Chocolate is also one of the planet’s most resource-intensive foods: producing a single bar requires 1,700 litres of water and emits more greenhouse gases than any other food except beef. As deforestation, child labour, and supply volatility persist, the search for sustainable, ethical alternatives has reached a tipping point.


This has fuelled a surge of innovation across the alt-cocoa sector. Germany’s Planet A Foods has partnered with Barry Callebaut to commercialise ChoViva, a fermented chocolate made from local grains and seeds. Italy's Foreverland and the UK’s Win-Win are also developing fermentation-based cocoa replacements, while biotech ventures like California Cultured and Celleste Bio are pioneering cell-based cocoa. Even legacy brands such as Lindt, Mondelēz International, and Puratos have begun investing in or testing cocoa-free formulations.


From Waste to Worth


What makes Green Spot’s model distinct is its circular design. By valorising food industry waste, responsible for up to 10% of global greenhouse gas emissions, the company creates a dual climate benefit: preventing waste-related emissions while replacing resource-heavy commodities like cocoa and palm oil. At pilot scale, its process has already prevented over 235 tonnes of food waste emissions, and its expansion aims to multiply that impact severalfold.

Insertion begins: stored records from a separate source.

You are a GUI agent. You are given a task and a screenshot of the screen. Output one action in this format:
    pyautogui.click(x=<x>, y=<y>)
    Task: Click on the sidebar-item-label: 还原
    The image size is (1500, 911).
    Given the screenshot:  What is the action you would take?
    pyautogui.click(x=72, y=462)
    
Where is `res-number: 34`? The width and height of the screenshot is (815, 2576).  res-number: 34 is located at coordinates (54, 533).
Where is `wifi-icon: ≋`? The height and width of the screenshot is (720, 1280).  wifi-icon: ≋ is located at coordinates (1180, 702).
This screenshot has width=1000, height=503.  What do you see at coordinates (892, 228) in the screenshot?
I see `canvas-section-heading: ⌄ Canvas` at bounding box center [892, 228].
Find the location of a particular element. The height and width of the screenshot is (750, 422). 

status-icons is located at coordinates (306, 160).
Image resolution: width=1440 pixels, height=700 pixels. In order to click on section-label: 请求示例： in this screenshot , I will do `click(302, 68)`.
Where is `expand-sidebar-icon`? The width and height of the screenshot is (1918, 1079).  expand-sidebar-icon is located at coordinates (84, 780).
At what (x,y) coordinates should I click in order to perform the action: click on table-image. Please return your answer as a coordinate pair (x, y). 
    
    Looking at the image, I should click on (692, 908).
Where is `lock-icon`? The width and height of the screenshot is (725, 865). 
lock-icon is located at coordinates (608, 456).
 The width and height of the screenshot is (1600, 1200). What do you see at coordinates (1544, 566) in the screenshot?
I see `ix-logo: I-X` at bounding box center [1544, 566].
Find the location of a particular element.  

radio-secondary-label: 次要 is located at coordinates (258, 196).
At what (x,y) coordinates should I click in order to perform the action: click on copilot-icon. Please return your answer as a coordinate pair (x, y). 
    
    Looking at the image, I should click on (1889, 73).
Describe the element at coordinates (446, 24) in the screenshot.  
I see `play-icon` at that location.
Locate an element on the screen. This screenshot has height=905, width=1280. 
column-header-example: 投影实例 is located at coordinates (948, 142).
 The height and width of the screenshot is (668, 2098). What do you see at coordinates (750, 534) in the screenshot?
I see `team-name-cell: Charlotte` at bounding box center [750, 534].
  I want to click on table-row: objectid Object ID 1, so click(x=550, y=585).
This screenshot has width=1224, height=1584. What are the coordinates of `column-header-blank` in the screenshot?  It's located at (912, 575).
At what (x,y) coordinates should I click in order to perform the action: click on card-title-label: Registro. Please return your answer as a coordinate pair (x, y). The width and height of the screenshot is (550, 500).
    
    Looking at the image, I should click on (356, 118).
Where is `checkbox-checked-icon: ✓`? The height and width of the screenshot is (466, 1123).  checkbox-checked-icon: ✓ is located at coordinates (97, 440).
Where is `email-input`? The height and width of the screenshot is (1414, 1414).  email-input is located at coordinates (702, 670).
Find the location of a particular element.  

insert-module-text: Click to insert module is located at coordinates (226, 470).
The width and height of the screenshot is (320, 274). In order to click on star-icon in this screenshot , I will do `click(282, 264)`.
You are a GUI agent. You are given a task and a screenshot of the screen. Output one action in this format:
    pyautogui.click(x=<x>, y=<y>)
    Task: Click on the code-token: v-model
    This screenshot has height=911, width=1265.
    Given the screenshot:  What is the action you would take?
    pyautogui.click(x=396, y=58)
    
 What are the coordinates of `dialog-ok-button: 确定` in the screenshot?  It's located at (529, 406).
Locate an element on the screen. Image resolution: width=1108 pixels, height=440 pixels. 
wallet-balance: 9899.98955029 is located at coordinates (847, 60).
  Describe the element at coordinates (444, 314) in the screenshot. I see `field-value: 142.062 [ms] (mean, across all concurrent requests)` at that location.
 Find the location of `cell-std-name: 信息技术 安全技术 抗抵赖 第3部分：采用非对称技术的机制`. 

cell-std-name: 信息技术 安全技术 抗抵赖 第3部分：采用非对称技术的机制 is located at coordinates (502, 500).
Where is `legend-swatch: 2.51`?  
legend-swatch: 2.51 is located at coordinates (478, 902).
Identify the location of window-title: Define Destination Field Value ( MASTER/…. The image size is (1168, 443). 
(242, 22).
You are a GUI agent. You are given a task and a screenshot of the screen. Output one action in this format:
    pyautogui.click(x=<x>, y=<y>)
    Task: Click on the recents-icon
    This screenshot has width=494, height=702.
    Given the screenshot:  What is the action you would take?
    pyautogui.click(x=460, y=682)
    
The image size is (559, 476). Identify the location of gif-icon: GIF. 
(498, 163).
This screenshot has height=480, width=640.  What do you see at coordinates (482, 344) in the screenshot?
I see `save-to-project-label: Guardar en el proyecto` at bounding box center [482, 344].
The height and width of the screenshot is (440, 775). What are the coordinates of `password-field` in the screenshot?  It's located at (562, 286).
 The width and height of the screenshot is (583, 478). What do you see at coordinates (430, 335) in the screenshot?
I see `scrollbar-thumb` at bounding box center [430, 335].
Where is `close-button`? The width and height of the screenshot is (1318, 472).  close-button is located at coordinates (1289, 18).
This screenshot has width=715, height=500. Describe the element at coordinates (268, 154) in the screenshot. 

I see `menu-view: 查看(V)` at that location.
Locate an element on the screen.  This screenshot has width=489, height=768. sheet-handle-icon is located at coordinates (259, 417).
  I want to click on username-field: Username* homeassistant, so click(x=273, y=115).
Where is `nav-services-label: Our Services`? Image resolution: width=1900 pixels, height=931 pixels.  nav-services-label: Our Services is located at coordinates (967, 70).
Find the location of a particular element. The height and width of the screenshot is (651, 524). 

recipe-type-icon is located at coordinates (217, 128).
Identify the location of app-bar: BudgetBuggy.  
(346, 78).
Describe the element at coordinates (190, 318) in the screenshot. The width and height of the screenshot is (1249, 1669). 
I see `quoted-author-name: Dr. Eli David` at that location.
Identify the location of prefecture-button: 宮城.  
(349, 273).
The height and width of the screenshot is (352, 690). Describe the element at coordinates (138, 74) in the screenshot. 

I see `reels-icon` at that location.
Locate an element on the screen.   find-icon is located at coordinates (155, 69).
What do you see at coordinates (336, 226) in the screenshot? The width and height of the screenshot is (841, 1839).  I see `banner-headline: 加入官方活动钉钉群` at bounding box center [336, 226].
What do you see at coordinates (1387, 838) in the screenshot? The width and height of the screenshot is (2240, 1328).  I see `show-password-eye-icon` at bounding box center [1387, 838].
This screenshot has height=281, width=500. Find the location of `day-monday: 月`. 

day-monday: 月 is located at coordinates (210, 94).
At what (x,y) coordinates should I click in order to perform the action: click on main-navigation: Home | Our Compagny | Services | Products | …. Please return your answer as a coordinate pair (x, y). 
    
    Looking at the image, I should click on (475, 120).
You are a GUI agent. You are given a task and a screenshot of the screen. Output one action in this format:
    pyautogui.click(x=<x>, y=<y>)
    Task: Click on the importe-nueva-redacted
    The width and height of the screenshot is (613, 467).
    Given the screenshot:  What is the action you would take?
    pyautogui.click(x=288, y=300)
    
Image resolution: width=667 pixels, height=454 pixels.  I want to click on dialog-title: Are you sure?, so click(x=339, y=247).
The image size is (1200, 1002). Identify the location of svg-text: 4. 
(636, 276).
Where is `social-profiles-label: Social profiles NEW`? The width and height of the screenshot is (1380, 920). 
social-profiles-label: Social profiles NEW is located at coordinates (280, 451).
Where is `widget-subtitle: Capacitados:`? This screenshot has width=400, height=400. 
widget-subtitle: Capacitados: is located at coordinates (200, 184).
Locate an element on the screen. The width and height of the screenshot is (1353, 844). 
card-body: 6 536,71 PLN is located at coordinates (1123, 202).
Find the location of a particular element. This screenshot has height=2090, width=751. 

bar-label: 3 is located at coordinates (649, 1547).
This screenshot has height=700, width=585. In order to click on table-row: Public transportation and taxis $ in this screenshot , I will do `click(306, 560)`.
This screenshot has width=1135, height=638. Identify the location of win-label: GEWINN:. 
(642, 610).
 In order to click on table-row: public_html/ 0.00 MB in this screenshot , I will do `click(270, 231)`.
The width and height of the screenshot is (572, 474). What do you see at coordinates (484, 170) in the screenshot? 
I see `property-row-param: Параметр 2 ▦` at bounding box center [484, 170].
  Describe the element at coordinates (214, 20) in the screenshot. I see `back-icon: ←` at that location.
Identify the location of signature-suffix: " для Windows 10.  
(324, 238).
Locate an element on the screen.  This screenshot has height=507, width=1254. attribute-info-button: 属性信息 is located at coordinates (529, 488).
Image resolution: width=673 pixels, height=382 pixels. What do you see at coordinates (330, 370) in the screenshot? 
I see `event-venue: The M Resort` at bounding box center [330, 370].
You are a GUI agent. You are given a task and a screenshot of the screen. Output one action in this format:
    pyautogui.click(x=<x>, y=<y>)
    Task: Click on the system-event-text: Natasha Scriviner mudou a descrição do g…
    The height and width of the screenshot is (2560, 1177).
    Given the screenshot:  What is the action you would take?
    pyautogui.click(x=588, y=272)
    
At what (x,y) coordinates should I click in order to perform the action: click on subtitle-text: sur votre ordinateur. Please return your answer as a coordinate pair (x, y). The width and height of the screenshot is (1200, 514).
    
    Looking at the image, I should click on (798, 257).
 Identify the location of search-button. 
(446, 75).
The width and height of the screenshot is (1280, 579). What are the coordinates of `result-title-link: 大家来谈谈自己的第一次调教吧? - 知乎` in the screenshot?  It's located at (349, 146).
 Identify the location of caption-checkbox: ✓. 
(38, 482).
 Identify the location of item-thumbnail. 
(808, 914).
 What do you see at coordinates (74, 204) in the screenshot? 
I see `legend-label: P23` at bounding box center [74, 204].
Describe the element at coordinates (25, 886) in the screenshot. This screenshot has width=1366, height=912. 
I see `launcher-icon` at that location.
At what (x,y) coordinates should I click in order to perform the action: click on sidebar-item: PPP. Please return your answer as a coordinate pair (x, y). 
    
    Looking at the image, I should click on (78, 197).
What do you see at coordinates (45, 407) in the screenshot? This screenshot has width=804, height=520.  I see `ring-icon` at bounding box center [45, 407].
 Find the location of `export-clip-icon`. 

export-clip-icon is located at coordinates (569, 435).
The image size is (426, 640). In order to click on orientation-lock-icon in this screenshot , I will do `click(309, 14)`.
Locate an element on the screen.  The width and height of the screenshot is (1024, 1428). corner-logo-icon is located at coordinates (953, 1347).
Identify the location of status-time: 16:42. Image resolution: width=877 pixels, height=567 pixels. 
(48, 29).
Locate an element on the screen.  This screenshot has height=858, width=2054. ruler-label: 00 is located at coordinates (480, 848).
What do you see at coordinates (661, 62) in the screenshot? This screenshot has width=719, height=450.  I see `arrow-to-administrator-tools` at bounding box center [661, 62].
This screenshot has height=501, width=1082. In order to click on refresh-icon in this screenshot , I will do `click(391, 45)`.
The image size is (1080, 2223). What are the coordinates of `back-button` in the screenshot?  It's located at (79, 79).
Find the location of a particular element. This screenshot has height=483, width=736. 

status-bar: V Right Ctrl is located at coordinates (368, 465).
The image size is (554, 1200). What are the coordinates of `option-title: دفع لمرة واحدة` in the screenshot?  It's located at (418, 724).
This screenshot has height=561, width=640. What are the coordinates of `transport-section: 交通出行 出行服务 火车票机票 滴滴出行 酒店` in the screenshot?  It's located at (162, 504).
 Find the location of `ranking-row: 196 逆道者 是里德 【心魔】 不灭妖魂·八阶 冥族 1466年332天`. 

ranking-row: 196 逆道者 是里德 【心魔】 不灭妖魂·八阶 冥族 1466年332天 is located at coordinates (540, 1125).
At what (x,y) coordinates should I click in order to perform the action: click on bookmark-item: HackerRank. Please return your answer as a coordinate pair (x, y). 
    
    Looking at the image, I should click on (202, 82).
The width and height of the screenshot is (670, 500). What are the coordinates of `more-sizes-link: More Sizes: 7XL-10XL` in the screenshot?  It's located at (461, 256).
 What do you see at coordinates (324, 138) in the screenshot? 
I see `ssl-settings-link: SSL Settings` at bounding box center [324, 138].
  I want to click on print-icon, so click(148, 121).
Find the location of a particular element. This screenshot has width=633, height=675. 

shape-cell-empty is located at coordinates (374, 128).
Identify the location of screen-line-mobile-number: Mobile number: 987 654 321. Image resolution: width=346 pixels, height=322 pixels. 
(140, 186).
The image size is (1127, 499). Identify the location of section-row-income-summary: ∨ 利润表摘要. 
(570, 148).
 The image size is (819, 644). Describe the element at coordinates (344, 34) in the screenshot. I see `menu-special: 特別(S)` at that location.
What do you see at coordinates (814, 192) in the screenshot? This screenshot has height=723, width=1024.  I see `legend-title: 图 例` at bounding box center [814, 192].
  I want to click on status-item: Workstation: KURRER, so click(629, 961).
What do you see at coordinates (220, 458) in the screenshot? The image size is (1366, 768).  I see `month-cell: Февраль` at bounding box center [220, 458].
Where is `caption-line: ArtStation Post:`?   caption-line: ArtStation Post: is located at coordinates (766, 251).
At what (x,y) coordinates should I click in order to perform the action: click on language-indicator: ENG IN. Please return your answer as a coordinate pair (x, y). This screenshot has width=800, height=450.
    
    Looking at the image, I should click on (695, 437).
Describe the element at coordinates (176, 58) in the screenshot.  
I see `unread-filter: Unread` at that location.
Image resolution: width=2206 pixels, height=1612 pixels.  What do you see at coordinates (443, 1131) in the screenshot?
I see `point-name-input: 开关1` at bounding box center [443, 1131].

Beyond the environmental gains, Milatea offers supply chain resilience for manufacturers seeking alternatives to increasingly volatile cocoa markets. Its stable, locally sourced inputs make it a compelling option for brands under pressure to reduce costs, emissions, and dependency on fragile tropical crops.


As the global chocolate industry undergoes its biggest transformation in a century, Green Spot Technologies is proving that indulgence doesn’t have to come at the planet’s expense. With institutional backing from Europe’s top food innovation networks, its fermentation-powered, waste-upcycling model could mark the start of a new era, one where sustainability and pleasure truly coexist.